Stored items

——————

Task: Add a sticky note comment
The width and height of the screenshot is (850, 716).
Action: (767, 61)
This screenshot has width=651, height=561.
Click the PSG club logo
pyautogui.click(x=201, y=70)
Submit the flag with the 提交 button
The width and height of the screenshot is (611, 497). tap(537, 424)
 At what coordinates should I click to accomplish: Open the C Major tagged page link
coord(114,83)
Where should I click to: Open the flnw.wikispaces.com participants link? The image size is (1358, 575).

——————

▸ **WORK REQUEST**: For this exercise, please copy exactly the lines from the one holding "Submit the flag with the 提交 button" through the end of the records, the first and last included.

▸ **REPLY**:
Submit the flag with the 提交 button
The width and height of the screenshot is (611, 497). tap(537, 424)
 At what coordinates should I click to accomplish: Open the C Major tagged page link
coord(114,83)
Where should I click to: Open the flnw.wikispaces.com participants link? The image size is (1358, 575).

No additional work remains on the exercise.